New LLM Pipeline Analyzes 4,322 EU Regulatory Submissions with Full Traceability
AI extracts 15K+ stakeholder topics from Digital Fairness Act feedback with verbatim evidence.
Public consultations generate massive datasets of stakeholder submissions that are practically impossible to analyze manually. Researchers Thales Bertaglia, Haoyang Gui, Catalina Goanta, and Gerasimos Spanakis from Maastricht University address this with an LLM pipeline and interactive dashboard for structured topic extraction. The system processes raw PDF attachments and web-form responses, extracts topic annotations, and grounds every extraction in a verbatim quote from the source text. They demonstrated it on the European Commission's Digital Fairness Act (DFA) public call for evidence, handling 4,322 submissions to produce 15,368 topic annotations supported by 20,951 evidence quotes. The design rests on three principles: verbatim grounding, full traceability, and transparency by design.
The dashboard exposes the full extraction dataset across five analytical views, from dataset-level topic overviews to individual paragraph drill-downs, with every result traceable to its source. Beyond the predefined DFA topic categories, the pipeline identified emergent stakeholder concerns such as Age Verification, Payment Processor Censorship, and Digital Ownership—issues a fixed-taxonomy approach would have missed. The pipeline is domain-generic; adapting it to a new consultation requires only a prompt update and a new dataset. A live demo is available, and the code and processed data are publicly released on GitHub. This work significantly advances the practical, transparent use of LLMs for large-scale regulatory analysis, enabling policymakers and researchers to quickly surface nuanced public opinions with verifiable evidence.

Collected data –
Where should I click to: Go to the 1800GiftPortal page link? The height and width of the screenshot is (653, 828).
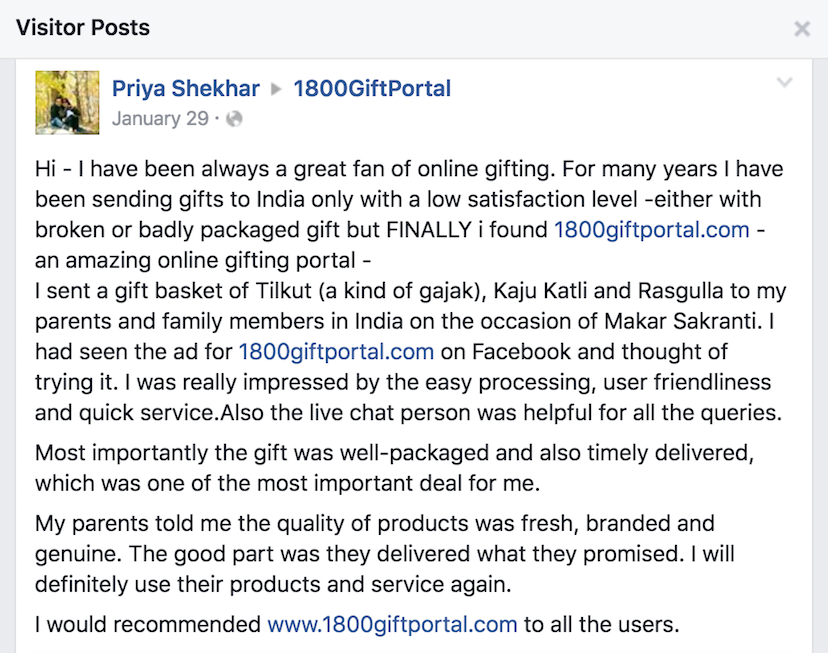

Work item A –
According to the article on the LLM consultation pipeline, how many evidence quotes supported its topic annotations?
Work item B –
Write the next part of the article on the LLM consultation pipeline, following on from its final sentence.

Response area A –
20,951

Response area B –
- Processed 4,322 DFA submissions into 15,368 topic annotations with 20,951 verbatim evidence quotes, ensuring traceability.
- Discovered emergent stakeholder concerns (Age Verification, Payment Processor Censorship, Digital Ownership) beyond a fixed taxonomy.
- Domain-generic design: adapting to a new consultation requires only a prompt update and a new dataset, with full code and data open-source.
Why It Matters
Enables fast, transparent, and scalable analysis of public feedback shaping EU digital regulations.